The same holds true for adding more water to your daily intake. “Break it down into manageable goals: A glass of water before breakfast, another glass at lunch and another at dinner results in three of the seven each day,” Weddle says. “If you’re already drinking that much water, add another glass between meals or after your daily walk.”
Statistics show that nearly 75 percent of all Americans are dehydrated and that the average human drinks only 1.8 cups of water daily, according to the website waterlogic.com.
“That’s simply not enough water for your vital organs to function properly,” Weddle says. “Water is not only essential for proper digestion and processing the food you eat, it’s crucial to keep your muscles, kidneys, liver and even your brain working at peak. And research shows that water is much more critical for survival than food.”
Water is the ideal beverage to consume. “Avoid drinks with added sugar or empty calories; fruit juices, which may sound like a good choice, are loaded with sugar. Even supposed sports drinks don’t provide the full circle of benefits that plain old water supplies.”

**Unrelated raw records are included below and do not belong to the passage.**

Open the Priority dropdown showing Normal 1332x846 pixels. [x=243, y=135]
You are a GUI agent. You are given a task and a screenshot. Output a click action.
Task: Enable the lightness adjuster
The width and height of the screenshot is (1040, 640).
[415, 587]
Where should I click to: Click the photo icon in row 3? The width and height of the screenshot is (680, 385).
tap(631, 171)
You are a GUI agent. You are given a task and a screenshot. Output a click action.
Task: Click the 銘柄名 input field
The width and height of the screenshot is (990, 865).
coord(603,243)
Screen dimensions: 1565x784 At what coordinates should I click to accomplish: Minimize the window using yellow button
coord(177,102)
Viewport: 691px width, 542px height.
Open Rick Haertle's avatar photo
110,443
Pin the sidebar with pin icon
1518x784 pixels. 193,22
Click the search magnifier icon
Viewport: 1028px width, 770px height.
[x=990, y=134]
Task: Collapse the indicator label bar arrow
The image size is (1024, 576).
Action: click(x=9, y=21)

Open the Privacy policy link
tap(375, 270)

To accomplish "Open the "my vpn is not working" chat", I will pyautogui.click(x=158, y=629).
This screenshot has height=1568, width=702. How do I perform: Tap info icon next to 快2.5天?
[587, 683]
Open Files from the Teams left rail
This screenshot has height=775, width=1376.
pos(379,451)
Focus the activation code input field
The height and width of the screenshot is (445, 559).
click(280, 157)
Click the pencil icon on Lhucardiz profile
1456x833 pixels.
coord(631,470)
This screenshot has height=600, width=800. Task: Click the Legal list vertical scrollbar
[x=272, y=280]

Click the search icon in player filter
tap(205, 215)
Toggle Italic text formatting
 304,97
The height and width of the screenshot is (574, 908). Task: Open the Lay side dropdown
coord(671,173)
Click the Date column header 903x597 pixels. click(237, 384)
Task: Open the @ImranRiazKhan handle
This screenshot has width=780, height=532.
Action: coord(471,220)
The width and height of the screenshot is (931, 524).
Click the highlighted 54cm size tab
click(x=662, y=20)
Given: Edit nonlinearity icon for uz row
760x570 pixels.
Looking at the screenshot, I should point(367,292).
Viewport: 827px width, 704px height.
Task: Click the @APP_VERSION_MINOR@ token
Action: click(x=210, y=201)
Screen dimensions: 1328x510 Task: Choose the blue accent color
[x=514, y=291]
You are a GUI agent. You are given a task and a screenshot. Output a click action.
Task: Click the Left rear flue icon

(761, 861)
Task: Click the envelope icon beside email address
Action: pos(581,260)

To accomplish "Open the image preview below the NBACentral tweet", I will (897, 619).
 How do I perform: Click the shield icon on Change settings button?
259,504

As for sleep, Weddle says that between seven and eight hours is ideal for the average person, but 33 percent of the population gets less than six and a half hours each night.
“The hours of quality sleep you get nightly affect not only your focus and energy level during the day, it also contributes to weight gain over time,” she says. “Additionally, if you’re short-circuiting the amount of sleep you get, you increase your risk of heart attacks, stroke and sudden cardiac death.”
In addition to following the Triple Sevens guidelines, Weddle recommends regular exercise beyond walking.
“The important thing is to approach your health and fitness from a 360-degree perspective,” she says. “While walking is a great basic way to improve your cardiovascular fitness and overall endurance, adding other types of exercise can be extremely beneficial.”
For instance, joining a gym or taking classes at a local community center can provide good motivation for getting off the couch while providing a variety of options for exercise. And if you want to engage in some group fitness, check out class schedules.
“If you’re not comfortable being at the gym on your own, consider a group class,” she says. “Not only will you find others who may become friends to work out with, knowing you have to be at the gym at a certain time for a class can be a deterrent to skipping your workout.”
She suggests checking out several different types of classes to see what is best for your goals.
“Consider yoga, Zumba or spin. Each has its own benefits,” she says. “And remember that you’re not competing with everyone else in the room. Move at your own pace, starting out slowly to become comfortable with the routine.”
Weddle recommends several tips for picking the right gym or class.
“Visit the gym or class at the time you’d normally be going there,” she says. “Are there just a few people in the facility or is it crowded? What is the condition of the locker rooms? Do people seem friendly? Is the staff helpful without giving you a hard sell?”
Investigate working with a personal trainer, at least in the beginning.